A new study by researchers in the University of Colorado, Boulder, United States (US) has shown that the children of women who use marijuana while pregnant, were more likely to suffer sleep problems as much as a decade later.
The findings of the study of nearly 12,000 youths published in the journal, ‘Sleep Health’: the Journal of The National Sleep Foundation, suggested that prenatal cannabis use may impact childrens’ sleep cycles long-term.
Senior author of the study, John Hewitt, who is the director, Institute for Behavioral Genetics at the University of Colorado, said that although, smoking and drinking alcohol were not advisable during pregnancy, the findings of this study suggested that it was prudent to extend that advice to cannabis, even if its use was now legal.
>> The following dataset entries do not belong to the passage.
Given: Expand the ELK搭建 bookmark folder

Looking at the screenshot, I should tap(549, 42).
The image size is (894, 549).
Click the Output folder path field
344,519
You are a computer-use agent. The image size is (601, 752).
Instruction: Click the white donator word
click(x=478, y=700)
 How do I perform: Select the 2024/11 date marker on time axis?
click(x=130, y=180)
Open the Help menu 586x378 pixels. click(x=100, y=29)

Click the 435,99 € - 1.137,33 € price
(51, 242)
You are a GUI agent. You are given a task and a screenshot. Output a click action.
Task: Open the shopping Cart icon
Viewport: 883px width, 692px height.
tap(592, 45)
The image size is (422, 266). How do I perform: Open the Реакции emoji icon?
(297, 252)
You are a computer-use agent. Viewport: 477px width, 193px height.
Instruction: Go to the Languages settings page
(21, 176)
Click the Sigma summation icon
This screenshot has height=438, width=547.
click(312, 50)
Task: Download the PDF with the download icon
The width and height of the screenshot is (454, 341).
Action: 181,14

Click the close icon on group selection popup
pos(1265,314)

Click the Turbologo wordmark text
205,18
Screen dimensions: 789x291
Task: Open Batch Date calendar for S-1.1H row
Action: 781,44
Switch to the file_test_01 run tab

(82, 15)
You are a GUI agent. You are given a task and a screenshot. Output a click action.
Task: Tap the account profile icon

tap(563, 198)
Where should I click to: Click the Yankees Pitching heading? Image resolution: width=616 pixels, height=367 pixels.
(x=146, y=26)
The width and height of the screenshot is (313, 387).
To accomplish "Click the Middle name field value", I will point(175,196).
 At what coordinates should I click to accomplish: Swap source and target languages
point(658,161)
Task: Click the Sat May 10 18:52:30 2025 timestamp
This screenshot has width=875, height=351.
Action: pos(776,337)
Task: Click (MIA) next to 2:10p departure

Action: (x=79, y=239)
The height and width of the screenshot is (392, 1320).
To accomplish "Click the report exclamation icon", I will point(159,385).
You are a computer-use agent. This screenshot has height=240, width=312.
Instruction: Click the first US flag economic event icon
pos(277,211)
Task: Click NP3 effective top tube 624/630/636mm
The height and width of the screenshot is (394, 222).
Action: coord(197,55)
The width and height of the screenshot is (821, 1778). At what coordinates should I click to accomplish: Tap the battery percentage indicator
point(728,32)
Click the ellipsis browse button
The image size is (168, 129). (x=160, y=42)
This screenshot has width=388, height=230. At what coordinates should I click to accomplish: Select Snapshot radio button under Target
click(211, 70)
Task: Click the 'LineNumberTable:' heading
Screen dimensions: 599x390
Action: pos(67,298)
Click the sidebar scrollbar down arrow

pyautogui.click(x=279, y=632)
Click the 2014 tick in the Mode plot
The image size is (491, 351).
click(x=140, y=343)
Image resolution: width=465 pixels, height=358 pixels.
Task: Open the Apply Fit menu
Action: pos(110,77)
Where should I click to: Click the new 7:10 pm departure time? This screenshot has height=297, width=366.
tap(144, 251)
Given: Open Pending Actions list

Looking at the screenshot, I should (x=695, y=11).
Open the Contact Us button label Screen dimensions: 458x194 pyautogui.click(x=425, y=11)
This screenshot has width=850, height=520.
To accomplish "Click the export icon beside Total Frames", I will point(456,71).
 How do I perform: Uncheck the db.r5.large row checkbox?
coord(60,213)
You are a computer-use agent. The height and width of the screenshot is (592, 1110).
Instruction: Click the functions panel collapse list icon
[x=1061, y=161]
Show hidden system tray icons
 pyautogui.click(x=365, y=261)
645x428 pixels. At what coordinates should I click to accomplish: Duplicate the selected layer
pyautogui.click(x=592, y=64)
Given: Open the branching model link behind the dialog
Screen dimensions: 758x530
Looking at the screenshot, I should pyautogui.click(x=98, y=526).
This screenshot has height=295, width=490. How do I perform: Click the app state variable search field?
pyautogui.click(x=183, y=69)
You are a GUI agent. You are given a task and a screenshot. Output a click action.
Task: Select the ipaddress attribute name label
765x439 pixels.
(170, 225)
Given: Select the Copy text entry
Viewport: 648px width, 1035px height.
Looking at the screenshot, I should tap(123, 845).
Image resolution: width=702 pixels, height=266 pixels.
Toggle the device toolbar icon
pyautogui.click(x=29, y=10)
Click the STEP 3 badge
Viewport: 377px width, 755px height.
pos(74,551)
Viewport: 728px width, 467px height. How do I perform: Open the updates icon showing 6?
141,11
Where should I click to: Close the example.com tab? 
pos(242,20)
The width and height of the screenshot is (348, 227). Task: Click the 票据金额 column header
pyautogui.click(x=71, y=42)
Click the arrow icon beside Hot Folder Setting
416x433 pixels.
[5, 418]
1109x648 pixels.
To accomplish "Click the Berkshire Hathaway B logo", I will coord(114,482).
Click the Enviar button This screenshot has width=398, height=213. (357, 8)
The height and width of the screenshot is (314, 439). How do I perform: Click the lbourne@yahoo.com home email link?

Based on the study, the researchers have urged mothers-to-be to be wary of dispensaries that advocate the use of cannabis as an antidote for morning sickness. According to the University of Colorado research, about 70 per cent of Colorado dispensaries recommend cannabis for that use.
But the ‘Medical Xpress’ reported that mounting evidence points to potential harms, including low birth weight and later cognitive problems. With marijuana on the market today including far higher Tetrahydrocannabinol (THC) levels than it did a decade ago, it’s impacts on the faetal brain were likely more profound than they once were.